### THE PROBLEM
Rewrite the records from the start through the line containing "591x549 pixels. 64,163", substituting "control" for "button" and changing nothing else.

### INFORMATION GIVEN

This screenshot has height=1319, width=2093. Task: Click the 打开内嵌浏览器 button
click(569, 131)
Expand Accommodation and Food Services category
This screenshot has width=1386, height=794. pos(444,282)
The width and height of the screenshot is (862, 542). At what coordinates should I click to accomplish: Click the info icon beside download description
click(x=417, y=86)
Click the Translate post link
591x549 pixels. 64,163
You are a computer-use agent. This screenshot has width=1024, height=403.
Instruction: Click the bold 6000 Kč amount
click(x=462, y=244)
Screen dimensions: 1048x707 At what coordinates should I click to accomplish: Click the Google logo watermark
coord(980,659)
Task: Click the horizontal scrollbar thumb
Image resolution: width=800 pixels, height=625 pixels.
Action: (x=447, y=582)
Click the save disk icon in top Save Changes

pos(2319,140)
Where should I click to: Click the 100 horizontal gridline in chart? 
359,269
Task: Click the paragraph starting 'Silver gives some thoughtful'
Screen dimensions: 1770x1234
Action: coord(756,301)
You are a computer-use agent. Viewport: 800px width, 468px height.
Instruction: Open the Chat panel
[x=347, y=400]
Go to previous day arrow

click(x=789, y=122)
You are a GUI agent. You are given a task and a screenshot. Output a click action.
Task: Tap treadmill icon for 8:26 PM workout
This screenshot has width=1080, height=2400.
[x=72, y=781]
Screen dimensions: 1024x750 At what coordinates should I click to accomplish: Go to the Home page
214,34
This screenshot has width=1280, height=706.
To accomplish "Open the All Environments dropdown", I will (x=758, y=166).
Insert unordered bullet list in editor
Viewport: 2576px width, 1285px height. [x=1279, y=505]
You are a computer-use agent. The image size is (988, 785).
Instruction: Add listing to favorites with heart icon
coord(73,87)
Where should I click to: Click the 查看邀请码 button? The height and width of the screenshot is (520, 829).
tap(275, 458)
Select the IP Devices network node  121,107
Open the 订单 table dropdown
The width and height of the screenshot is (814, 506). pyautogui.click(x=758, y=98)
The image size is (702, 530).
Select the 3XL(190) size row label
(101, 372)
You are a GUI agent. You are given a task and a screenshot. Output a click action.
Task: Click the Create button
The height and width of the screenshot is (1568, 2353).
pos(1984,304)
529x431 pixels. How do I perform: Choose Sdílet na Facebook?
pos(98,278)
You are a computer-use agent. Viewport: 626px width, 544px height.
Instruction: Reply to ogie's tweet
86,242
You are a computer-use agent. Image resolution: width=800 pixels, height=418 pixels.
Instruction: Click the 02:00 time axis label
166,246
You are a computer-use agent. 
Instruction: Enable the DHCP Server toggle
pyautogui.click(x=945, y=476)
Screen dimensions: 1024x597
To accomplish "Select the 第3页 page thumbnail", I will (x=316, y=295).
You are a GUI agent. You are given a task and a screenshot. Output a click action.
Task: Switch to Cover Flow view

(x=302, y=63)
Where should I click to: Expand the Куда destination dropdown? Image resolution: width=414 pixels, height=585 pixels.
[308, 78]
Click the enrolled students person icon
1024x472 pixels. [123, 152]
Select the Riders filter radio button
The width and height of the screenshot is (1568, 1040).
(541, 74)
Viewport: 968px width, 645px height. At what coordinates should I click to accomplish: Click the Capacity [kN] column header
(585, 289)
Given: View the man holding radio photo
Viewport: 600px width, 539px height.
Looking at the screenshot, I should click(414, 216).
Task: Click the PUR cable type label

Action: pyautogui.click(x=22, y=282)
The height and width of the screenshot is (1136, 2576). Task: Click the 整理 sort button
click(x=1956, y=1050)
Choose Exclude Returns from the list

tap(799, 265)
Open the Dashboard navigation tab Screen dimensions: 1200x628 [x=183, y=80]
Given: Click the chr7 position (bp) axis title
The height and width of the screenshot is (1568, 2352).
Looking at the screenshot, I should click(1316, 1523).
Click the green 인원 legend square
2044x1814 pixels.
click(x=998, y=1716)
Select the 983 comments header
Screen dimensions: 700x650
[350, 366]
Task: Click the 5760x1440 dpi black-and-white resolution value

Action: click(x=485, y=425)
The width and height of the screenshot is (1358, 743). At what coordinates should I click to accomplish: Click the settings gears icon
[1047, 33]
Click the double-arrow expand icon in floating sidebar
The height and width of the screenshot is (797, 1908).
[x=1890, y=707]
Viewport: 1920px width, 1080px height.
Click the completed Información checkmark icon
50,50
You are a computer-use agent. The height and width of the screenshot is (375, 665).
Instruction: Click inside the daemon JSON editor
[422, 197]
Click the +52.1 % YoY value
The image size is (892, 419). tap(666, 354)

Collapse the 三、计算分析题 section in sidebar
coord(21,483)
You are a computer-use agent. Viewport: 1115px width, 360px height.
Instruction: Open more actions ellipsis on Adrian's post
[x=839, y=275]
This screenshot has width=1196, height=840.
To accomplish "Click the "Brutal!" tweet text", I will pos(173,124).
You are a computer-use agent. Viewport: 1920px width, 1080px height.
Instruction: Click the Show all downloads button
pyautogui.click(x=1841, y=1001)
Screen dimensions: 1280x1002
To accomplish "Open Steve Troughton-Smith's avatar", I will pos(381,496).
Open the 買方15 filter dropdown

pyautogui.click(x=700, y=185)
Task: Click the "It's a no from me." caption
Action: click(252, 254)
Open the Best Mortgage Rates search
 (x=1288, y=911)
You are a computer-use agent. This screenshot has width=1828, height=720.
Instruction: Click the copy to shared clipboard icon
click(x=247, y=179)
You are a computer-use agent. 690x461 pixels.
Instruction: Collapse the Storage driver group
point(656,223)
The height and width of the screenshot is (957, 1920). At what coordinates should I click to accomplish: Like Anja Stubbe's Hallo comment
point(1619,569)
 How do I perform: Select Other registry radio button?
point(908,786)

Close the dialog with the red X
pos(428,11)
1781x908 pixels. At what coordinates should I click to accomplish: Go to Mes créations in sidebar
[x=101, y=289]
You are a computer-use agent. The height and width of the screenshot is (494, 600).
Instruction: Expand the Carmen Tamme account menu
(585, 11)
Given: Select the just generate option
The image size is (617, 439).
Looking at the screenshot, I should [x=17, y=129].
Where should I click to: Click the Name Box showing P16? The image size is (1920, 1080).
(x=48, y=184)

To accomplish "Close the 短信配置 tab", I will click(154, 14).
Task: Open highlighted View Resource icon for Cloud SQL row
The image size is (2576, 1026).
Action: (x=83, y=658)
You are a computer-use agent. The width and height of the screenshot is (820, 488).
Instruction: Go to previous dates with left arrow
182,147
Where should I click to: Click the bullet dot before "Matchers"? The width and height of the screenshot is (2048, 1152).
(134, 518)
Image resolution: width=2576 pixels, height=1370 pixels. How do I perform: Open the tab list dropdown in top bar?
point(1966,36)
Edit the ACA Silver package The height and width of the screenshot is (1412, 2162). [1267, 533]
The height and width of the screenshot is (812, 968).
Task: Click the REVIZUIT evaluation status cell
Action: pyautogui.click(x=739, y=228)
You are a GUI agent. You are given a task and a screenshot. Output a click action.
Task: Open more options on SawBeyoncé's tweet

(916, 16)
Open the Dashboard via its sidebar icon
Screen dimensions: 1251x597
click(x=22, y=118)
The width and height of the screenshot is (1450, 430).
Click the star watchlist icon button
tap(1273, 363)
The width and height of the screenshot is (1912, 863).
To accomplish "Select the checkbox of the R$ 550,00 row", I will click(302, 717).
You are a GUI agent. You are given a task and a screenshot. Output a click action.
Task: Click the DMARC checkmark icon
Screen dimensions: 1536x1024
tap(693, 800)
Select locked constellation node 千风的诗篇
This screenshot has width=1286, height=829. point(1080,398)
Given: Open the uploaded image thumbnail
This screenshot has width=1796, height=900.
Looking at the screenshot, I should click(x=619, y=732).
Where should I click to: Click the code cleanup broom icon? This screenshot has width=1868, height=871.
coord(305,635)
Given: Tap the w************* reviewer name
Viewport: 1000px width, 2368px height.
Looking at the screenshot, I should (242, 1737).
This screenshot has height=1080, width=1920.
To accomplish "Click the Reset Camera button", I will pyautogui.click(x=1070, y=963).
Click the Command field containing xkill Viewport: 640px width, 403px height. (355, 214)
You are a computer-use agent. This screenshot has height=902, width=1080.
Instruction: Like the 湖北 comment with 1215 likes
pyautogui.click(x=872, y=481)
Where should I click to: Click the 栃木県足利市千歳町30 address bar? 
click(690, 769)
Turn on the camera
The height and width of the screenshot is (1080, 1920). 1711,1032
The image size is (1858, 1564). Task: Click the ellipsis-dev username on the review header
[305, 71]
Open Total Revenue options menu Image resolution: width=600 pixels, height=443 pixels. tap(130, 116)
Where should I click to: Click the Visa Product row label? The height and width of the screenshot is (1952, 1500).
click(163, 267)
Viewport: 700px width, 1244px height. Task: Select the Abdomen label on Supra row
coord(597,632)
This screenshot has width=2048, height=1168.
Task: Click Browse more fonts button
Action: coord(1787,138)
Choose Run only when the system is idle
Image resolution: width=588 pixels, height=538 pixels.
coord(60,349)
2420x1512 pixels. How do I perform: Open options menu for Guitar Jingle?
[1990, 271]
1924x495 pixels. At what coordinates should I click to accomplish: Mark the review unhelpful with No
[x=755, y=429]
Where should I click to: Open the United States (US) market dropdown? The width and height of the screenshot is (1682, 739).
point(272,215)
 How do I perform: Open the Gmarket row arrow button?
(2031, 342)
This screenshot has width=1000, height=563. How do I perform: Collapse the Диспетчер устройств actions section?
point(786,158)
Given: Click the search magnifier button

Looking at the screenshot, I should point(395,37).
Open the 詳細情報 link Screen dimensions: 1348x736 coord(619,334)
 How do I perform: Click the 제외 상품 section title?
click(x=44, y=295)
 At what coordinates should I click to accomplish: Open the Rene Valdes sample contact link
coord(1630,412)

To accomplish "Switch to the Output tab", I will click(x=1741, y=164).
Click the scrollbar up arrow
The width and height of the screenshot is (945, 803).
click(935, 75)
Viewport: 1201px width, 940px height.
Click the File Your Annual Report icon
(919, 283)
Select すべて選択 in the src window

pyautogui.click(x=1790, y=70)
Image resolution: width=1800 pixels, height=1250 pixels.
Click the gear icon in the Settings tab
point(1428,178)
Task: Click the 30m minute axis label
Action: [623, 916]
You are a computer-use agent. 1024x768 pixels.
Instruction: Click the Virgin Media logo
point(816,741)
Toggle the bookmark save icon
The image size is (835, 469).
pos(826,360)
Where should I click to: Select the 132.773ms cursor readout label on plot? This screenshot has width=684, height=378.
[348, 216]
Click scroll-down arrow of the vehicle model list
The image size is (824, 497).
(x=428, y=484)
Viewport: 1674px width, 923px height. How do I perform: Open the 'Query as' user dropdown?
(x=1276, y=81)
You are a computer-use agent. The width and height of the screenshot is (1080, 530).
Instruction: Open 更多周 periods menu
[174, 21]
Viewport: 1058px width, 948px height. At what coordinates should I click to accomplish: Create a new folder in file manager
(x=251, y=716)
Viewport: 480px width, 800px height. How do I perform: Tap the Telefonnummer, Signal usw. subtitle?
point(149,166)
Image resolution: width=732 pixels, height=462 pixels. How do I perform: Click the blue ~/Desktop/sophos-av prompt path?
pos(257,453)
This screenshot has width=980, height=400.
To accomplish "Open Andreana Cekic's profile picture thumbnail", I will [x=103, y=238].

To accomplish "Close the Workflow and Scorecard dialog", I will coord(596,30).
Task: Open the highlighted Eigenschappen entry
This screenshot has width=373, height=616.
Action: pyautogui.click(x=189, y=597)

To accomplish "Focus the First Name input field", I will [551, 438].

### TASK RESULT
This screenshot has height=1319, width=2093. Task: Click the 打开内嵌浏览器 control
click(569, 131)
Expand Accommodation and Food Services category
This screenshot has width=1386, height=794. pos(444,282)
The width and height of the screenshot is (862, 542). At what coordinates should I click to accomplish: Click the info icon beside download description
click(x=417, y=86)
Click the Translate post link
591x549 pixels. 64,163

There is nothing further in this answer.